Uzupełnieniem kolekcji jest plakat z tabelą bloków i zawieszka na drzwi.
„Seria niefortunnych zdarzeń” Wydawnictwo HarperKids
Bardzo młodzieżowa seria, moja córka nastolatka z ciekawością po nią sięgnęła. Serialu, który powstał w oparciu o ta książkę na Netflixie nie widziała jeszcze, ale po lekturze ma ochotę zobaczyć.
„Przykry początek. Seria niefortunnych zdarzeń” Lemony Snicket, ilustracje Brett Helquist
Tłumaczenie: Jolanta Kozak
Glówni bohaterowie to wyjątkowo inteligentne i pełne uroku osobistego rodzeństwo, które nosi imiona Wioletka, Klaus i Słoneczko Baudelaire. Cóż z tego, skoro od pierwszych stron tej książki, gdy dzieci otrzymują tragiczną wiadomość, nieszczęście depcze im po piętach. Są jak magnesy przyciągające pecha. W tej jednej książce życie utrudniają im straszny pożar, drapiące ubrania, zimna owsianka na śniadanie, chciwy i odrażający łotr oraz spisek mający na celu zagarnięcie ich majątku.

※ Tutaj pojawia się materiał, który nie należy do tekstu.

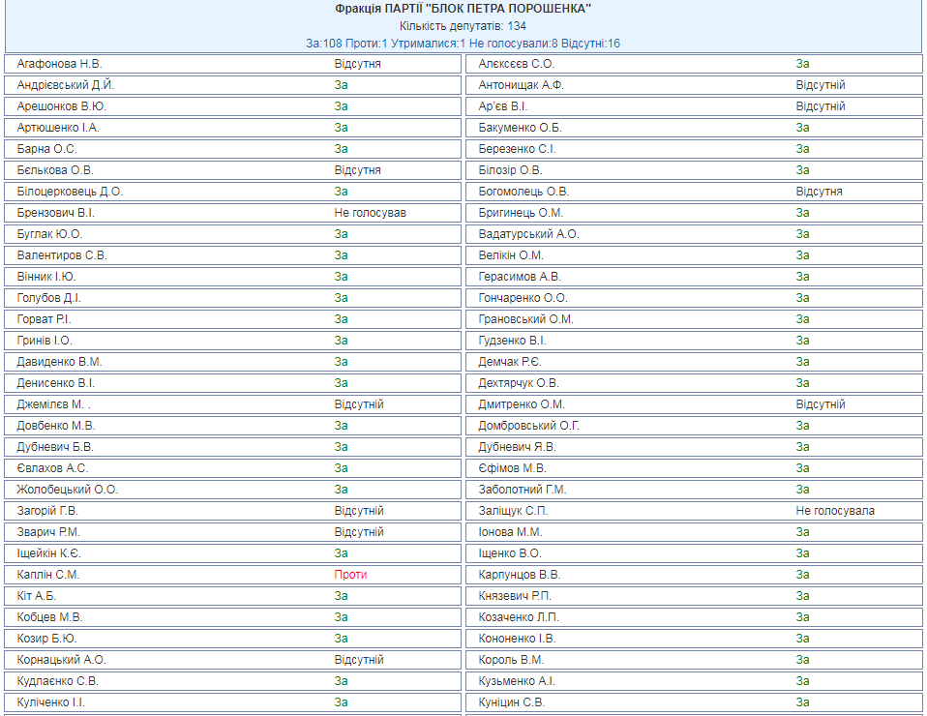Click the faction header "БЛОК ПЕТРА ПОРОШЕНКА"

pos(463,9)
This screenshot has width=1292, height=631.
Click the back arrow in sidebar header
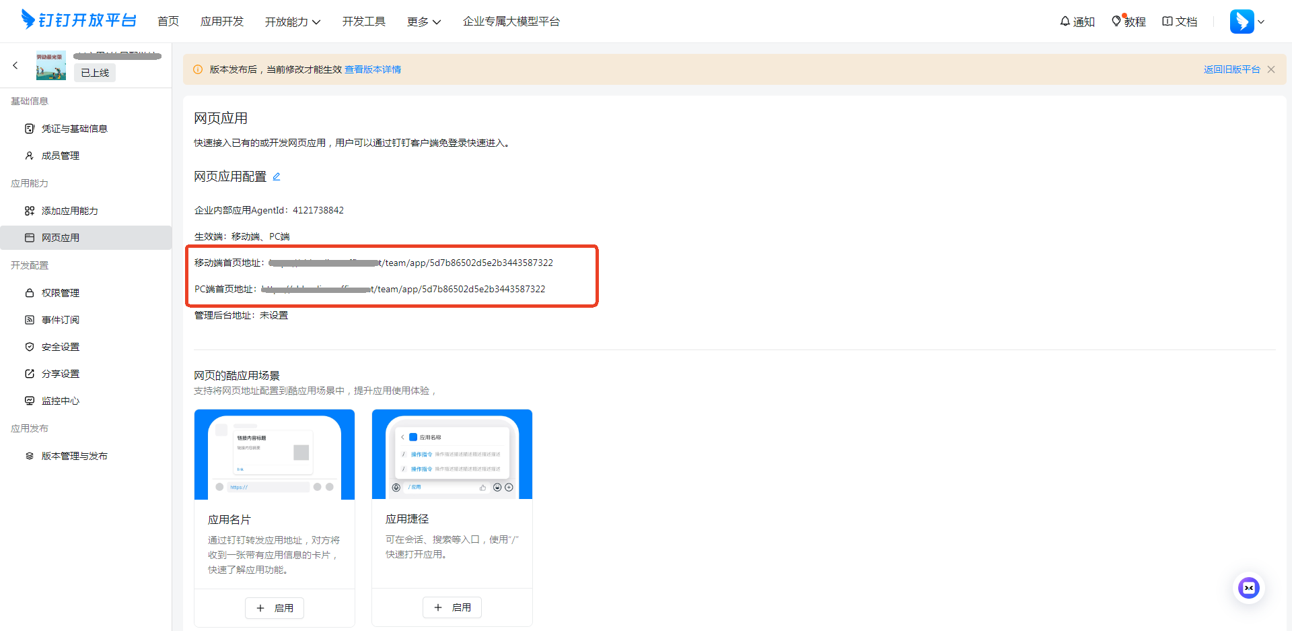15,65
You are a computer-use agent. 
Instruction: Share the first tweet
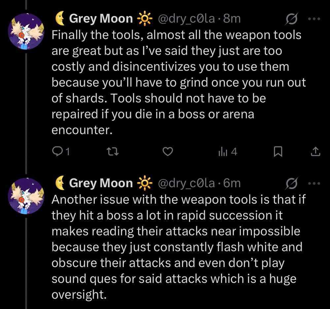click(315, 152)
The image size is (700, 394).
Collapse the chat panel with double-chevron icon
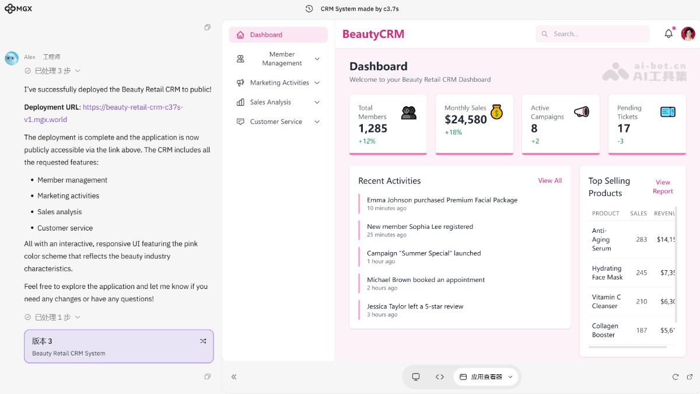[234, 377]
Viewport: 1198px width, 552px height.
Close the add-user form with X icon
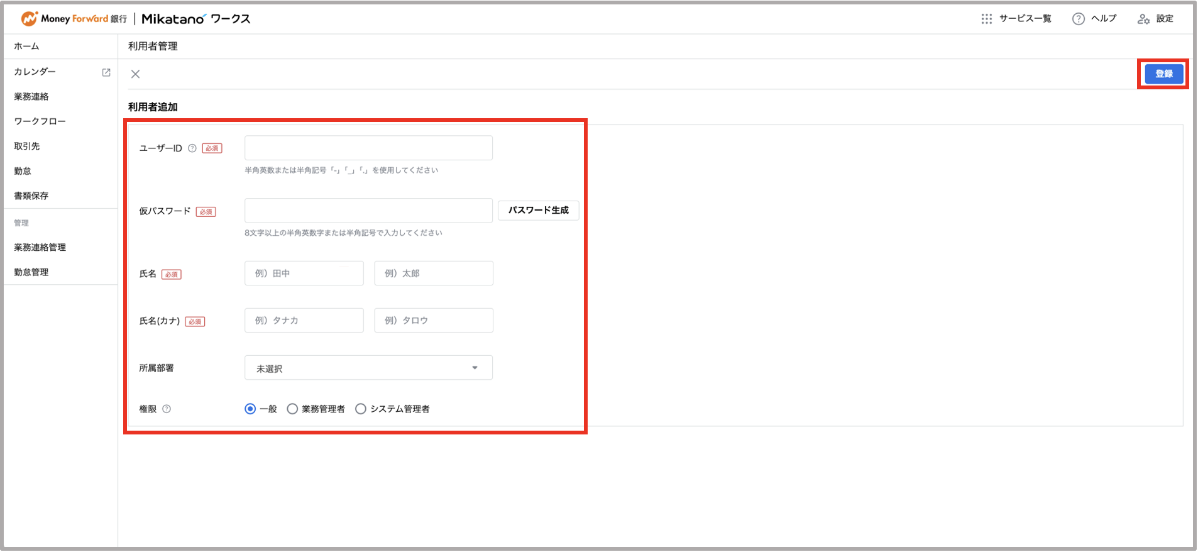point(135,74)
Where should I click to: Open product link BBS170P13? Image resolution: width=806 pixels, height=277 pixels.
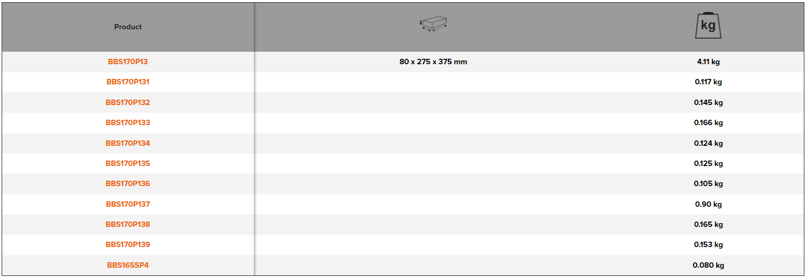(128, 61)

„Gabinet gadów. Seria niefortunnych zdarzeń” Lemony Snicket, ilustracje Brett Helquist
Tłumaczenie: Jolanta Kozak
Jeżeli w tej książce spodziewacie się znaleźć szczęśliwe zakończenie niefortunnych przygód rodzeństwa Baudelaire, jesteście w błędzie. Początkowo może się wydawać, że Wioletka, Klaus i Słoneczko znaleźli spokojną przystań w domu przemiłego Doktora Montgomery’ego, jednak nader szybko okazuje się, że nieszczęście znów zaczyna deptać rodzeństwu po piętach. Dzieci będą musiały znieść straszny smród, jadowitą żmiję, ciężką mosiężną lampę, wypadek samochodowy oraz ponowne pojawienie się osoby, której chciałyby już nigdy więcej nie oglądać.